Questi possono essere "sculture" ma anche oggetti prelevati dal mondo quotidiano come nel caso di Bed, di Rauschenberg (1955): matita, colori ad olio, cuscino, trapunta e lenzuolo. Una tradizione inaugurata da Duchamp con il readymade. Interpretata però da Rauschenberg con un'altro spirito, più "caldo",  meno intellettualistico, più ironico.




Su una linea diversa il francese Martial Raysse, esponente del Nouveau Réalisme, che nella sua estetica vicina all'arte pop declina l'incontro fra pittura e oggetto quotidiano nei modi astratti propri del messaggio pubblicitario.   



E che dire di Daniel Spoerri, in cui l'estetica delle merci esplode quasi carnalmente nei suoi "quadri trappola", in cui i resti del pasto vengono fissati a una tavola e questa viene ruotata in verticale, in modo da acquisire lo statuto di quadro.


Cabrini e Solidago approdano alla Combine-painting per una via che ha ben poco a che vedere con la "scoperta" dell'universo delle merci o con la pubblicità: un universo che, a differenza di quanto accadeva negli 'anni '60, oggi si può dare ampiamente per scontato e che come tale non può ispirare un'estetica. Condividono però con la Combine-painting e con il Nouveau Réalisme la demistificazione del quadro, svelato nella sua natura di feticcio.

Questa componente anzi in loro è determinante. Essi arrivano infatti alla Combine-painting in polemica con una certa voga, quella del bel prodotto. Che accomuna oggi il pittore legato alla vecchia pratica artigiano-artistica e l'atelier di grido. Un tratto distintivo di quest'ultima produzione è l'inseguimento dell'eccellenza estetica della serialità industriale, visibile innanzitutto nella scelta dei materiali: lisci, immateriali, perfetti.

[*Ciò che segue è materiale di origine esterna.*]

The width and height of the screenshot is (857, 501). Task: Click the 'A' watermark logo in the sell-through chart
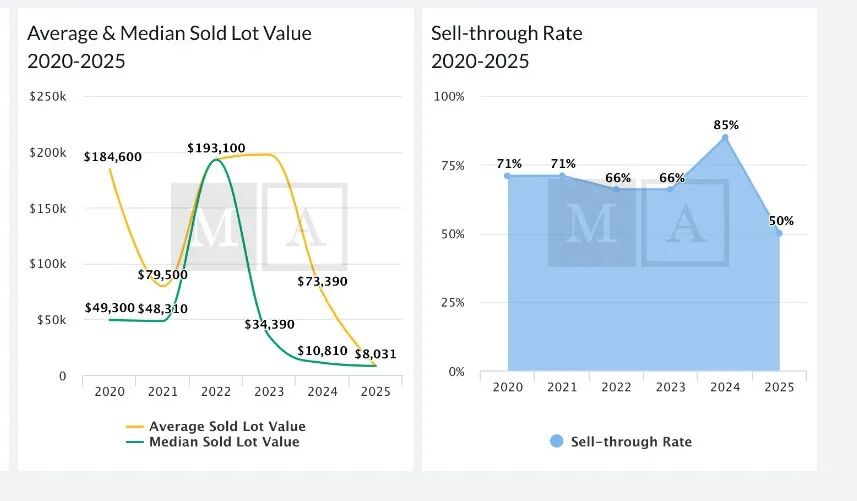click(x=685, y=223)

Più vicina caso mai all'Arte Povera, anche se meno concettuale e più "narrativa", la Combined painting di Cabrini e Solidago bazzica il quadro innanzitutto per "sporcarlo", sia mediante il loro uso anti accademico del colore e dell'immagine, sia per come contaminano la sacralità del quadro con la futilità dei ninnoli vintage e del ciarpame di poco prezzo.


(CABRINI&SOLIDAGO: il triangolo)
Un accostamento pittura/oggetto che non possiede certo l'epicità provocatoria e compiaciuta della Combine-Painting di Rauschenberg o di Martial Raysse o di Daniel Spoerri.


(CARINI&SOLIDAGO: Pet)

Ma non sono più tempi, questi, di epica (vecchia o new...).  Checché se ne dica. 
Giacché l'epica richiede di credere fortemente. E di credenze forti se ne intravvedono ben poche oggi, nell'universo pittorico e non pittorico dell'occidente.